Scan the lines below for "agent" and copy the matches.

--- Information Enclosed Below ---

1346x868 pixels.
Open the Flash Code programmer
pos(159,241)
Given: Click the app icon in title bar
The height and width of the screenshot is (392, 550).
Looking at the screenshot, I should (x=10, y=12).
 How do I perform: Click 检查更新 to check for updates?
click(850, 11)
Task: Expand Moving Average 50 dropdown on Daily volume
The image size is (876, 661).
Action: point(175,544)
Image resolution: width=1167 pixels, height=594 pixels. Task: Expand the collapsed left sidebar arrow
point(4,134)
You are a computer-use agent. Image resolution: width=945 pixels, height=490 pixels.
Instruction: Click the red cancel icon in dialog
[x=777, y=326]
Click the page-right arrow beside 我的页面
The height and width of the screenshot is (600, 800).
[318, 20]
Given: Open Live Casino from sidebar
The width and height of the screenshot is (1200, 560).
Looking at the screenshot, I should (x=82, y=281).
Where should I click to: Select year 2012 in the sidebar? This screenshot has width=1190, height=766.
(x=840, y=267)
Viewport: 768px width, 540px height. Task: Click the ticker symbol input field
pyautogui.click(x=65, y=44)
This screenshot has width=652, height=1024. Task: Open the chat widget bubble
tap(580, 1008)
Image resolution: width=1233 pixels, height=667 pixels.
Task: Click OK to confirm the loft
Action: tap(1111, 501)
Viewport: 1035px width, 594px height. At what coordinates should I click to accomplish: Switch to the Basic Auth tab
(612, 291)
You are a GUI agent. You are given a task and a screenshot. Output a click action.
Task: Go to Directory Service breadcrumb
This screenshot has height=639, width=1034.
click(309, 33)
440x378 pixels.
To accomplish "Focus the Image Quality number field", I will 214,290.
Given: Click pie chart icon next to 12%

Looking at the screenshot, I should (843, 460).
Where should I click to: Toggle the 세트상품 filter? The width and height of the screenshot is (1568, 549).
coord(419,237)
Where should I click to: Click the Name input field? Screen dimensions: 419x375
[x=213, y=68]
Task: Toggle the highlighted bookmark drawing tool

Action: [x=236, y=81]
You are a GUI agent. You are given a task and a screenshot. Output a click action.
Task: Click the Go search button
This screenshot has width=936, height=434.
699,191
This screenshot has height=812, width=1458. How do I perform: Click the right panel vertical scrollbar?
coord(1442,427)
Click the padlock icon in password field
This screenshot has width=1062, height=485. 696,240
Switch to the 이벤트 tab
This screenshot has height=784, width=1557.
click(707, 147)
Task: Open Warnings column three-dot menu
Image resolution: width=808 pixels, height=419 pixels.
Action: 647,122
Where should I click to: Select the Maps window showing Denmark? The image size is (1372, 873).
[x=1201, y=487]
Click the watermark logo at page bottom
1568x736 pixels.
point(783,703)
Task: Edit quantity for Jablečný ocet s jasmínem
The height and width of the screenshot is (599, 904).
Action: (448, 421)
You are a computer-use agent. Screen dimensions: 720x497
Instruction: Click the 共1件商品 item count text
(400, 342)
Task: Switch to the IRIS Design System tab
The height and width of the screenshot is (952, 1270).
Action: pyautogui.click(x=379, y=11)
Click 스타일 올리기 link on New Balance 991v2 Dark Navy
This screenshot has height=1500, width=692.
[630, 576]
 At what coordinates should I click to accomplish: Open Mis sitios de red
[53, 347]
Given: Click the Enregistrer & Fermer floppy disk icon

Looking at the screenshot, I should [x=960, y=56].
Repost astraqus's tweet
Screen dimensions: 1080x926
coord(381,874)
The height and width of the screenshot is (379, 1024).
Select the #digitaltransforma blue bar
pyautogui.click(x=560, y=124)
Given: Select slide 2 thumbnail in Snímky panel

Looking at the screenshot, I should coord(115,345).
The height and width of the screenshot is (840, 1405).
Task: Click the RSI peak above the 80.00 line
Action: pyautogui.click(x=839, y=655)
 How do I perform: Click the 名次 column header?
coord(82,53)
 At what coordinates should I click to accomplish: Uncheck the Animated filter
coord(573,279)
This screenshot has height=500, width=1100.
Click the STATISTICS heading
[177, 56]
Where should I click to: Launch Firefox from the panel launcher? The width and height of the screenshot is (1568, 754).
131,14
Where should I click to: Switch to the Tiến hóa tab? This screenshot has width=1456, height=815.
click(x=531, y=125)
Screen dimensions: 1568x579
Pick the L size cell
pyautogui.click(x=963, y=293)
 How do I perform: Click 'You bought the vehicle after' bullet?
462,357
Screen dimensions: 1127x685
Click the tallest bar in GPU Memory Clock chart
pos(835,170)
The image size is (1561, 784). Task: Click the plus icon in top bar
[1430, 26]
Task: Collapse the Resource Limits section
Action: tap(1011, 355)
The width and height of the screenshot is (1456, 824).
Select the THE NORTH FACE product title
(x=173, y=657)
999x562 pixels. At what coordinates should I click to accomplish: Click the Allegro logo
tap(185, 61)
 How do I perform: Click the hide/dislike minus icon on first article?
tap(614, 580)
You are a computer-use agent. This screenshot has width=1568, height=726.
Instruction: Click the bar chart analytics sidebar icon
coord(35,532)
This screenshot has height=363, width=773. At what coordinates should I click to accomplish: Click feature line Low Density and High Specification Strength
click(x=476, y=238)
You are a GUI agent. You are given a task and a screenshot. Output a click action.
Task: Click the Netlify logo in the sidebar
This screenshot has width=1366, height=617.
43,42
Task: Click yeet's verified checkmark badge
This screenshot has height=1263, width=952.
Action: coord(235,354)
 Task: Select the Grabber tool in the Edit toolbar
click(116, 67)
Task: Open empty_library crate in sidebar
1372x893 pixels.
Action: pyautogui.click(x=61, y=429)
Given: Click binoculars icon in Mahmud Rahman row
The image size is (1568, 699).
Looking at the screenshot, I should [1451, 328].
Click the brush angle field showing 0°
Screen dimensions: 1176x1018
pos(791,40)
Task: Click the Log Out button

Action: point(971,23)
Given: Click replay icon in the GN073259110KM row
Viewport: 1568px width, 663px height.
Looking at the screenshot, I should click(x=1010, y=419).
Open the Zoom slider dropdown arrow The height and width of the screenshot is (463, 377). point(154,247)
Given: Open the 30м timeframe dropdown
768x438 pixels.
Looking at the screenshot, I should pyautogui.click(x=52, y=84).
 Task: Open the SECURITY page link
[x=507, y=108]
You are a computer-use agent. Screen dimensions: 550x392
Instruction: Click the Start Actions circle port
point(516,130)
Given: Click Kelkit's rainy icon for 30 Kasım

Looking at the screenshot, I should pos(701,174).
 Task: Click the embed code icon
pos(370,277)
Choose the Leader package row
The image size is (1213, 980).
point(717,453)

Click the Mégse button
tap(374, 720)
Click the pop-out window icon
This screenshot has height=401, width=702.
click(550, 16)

--- End of Enclosed Information ---

Exercise output:
You are a computer-use agent. Image resolution: width=945 pixels, height=490 pixels.
You are a GUI agent. You are given a task and a screenshot. Output a click action.
You are a GUI agent. You are given a task and a screenshot. Output a click action.
You are a computer-use agent. Screen dimensions: 720x497
You are a computer-use agent. This screenshot has width=1568, height=726.
You are a GUI agent. You are given a task and a screenshot. Output a click action.
You are a computer-use agent. Screen dimensions: 550x392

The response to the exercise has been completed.